The process of electing these boards is partisan — candidates for the three boards are selected through party conventions who run for eight-year terms. The rest of Michigan’s 12 public universities use the common method of gubernatorial appointments for their boards.

MSU, University of Michigan and Wayne State University all have two seats up for election in November.

The line of accountability is much clearer when the governor appoints these seats and when done well, the board will have a large range of skills, rather than “simply throwing it up to the political charisma and clout of the people running for those offices,” said Michael Poliakoff, American Council of Trustees and Alumni president.

“It’s not an exercise in getting to wear funny academic regalia at commencement, or sitting in the president’s box at a football game,” Poliakoff said. “What the public looks to them to do is to be the guardians of their interest in keeping tuition low, in ensuring campus safety and ensuring academic excellence and upholding the free exchange of ideas. These are their core missions.”

University governance boards are accountable to oversee the institution, said Henry Stoever, president of the Association of Governing Boards of Universities and Colleges. The board oversees the president, who is responsible for executing the strategy of which the board has approved.

In 2018, the state House introduced a package of bills to create a constitutional amendment to switch all public universities to gubernatorial appointment, but it didn’t advance.

Michigan may benefit from using elections for three of it’s flagship universities, said Thomas Ivacko, executive director of the University of Michigan’s Center for Local, State and Urban Policy.

“I think things are going off the rails with the hyper-partisan nature of politics at the state level and across the nation,” Ivacko said. “Things are really starting to filter down and impact colleges and university boards and I think to an extent that we avoid that here in Michigan.”

Critics of the MSU trustees have called on Gov. Gretchen Whitmer to intervene to meet the changing responsibilities of the roles.

Stoever said the roles haven’t changed, but nationally missteps are highlighting the pitfalls of boards.

The importance of governing boards has significantly increased because the business model of higher education is being disrupted, not only by the pandemic, Stoever said.

The size and number of universities in existence expanded to meet the growing needs of baby boomers from the 1940s to 2000, Stoever said.

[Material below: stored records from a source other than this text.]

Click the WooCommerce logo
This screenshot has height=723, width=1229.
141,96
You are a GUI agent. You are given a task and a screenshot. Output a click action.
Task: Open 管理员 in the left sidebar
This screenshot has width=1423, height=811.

With a significant drop in children per household since then, universities are eating the cost of operation as it exceeds tuition revenue.

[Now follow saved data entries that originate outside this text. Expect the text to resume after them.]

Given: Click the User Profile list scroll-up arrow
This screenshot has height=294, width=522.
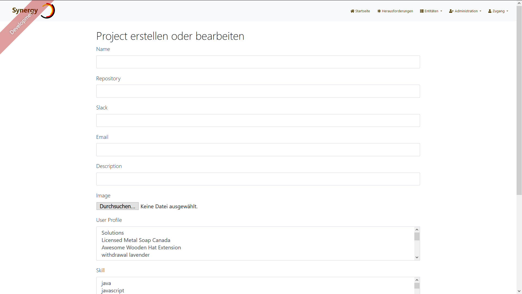Looking at the screenshot, I should click(x=417, y=230).
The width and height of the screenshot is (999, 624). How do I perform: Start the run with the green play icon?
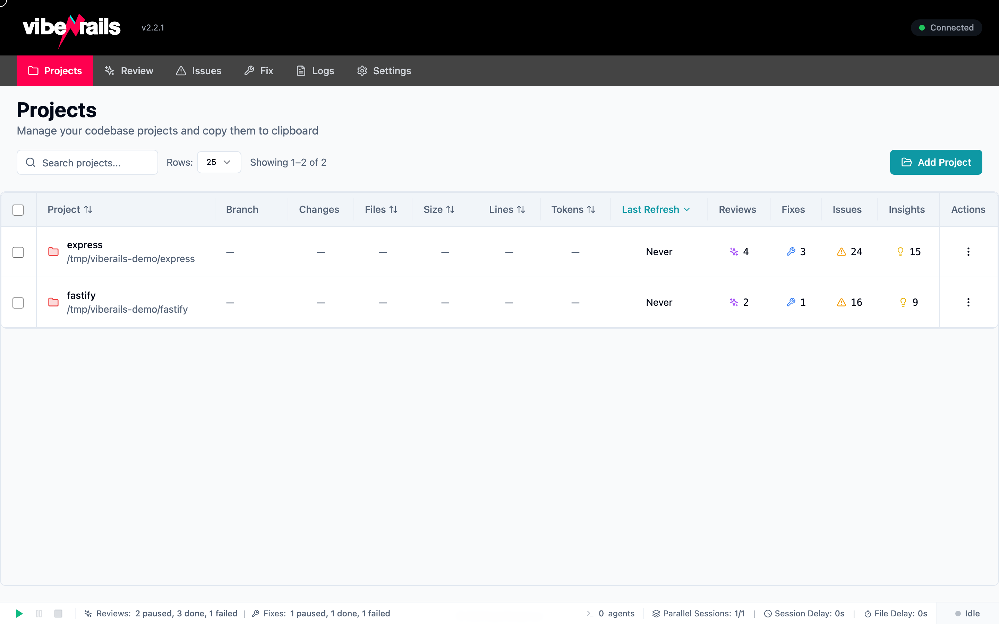19,613
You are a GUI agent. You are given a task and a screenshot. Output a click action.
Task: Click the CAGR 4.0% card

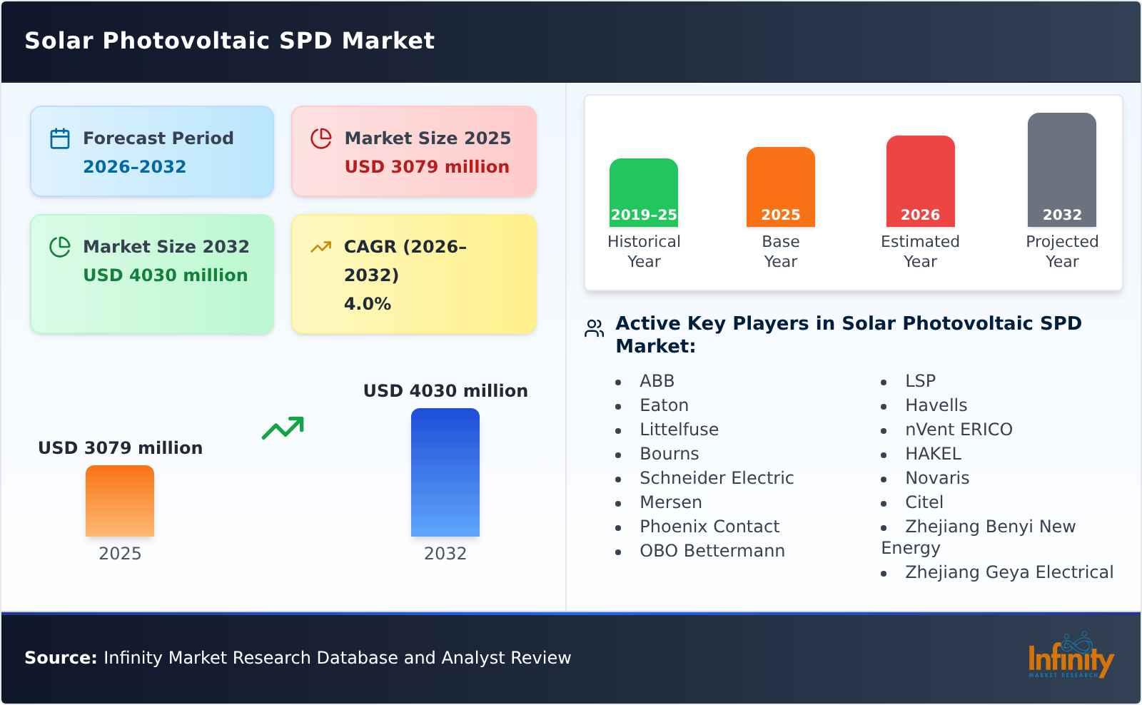[413, 274]
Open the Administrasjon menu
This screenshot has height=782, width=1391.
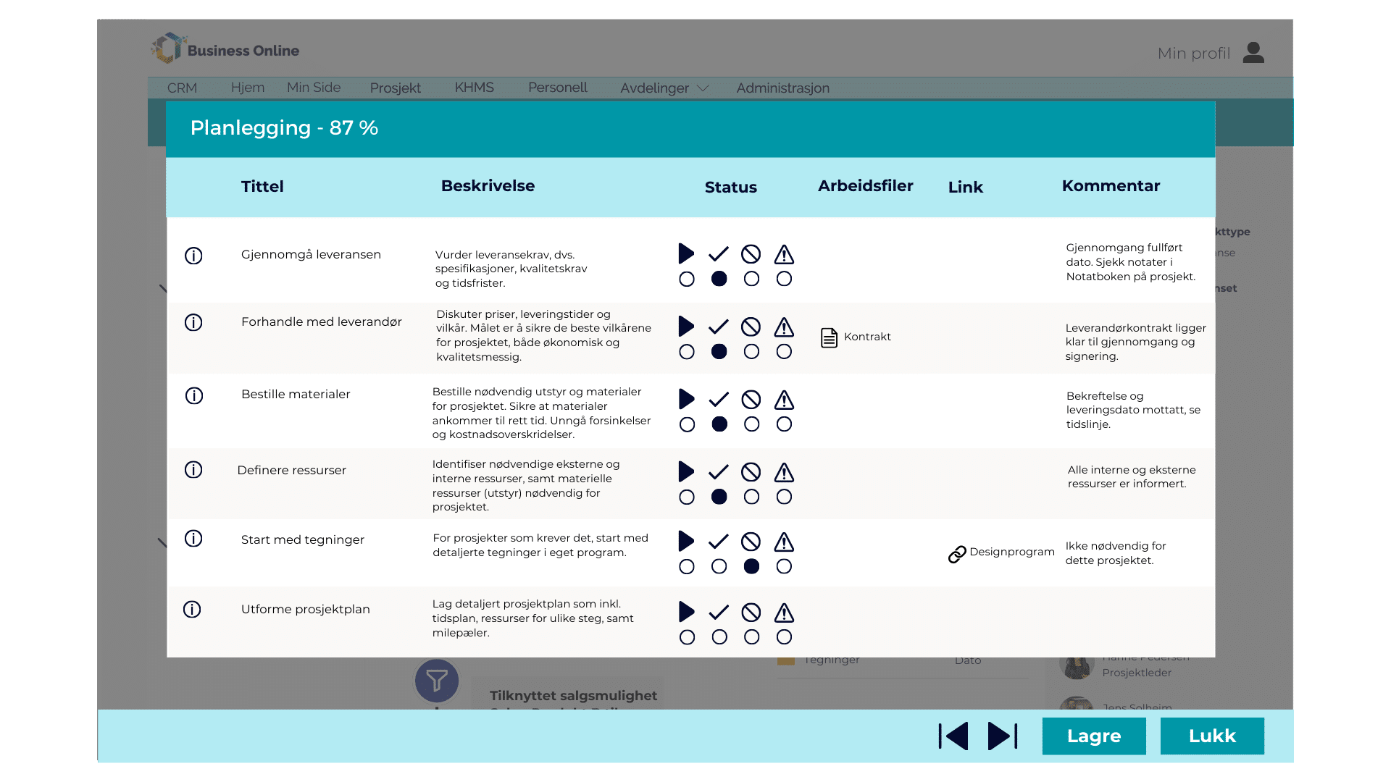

Universities are increasing tuition and cutting student programming and majors to combat the deficit and students bear the impact.

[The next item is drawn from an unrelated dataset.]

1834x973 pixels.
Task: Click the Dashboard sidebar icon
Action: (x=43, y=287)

UofM dodged many of the same criticisms MSU faced when stories of sexual abuse at the hands of the late university doctor Robert Anderson came to light in February. The school publicly apologized and largely took responsibility.

Now the university in Ann Arbor is facing backlash after it brought students back to campus and sought a temporary restraining order and preliminary injunction against the Graduate Employees’ Organization for striking. The organization was on strike for just over a week in September, demanding that the university be more transparent about it’s decisions about COVID-19 and reduce policing efforts on campus.

The university is not acting in its community’s best interest and seems more concerned with meeting its bottom line, shown by the tuition increase this year, said Amir Fleischmann, the organization's secretary.

“The regents are angry at us for going on strike over our basic safety,” Fleischmann said. “To hold the student body, and our health, the health and safety of workers, students faculty inception, total disregard. It’s been really frustrating.”

When a person or group doesn’t feel heard by those in charge, unrest is bound to happen, Stoever said.

“Trust is an incredibly important value that leaders need to be aware of the need to focus on and realize that it doesn’t doesn’t just become. It doesn’t just remain,” Stoever said. “It needs to be nurtured and built in systems in order for it to be sustained over time.”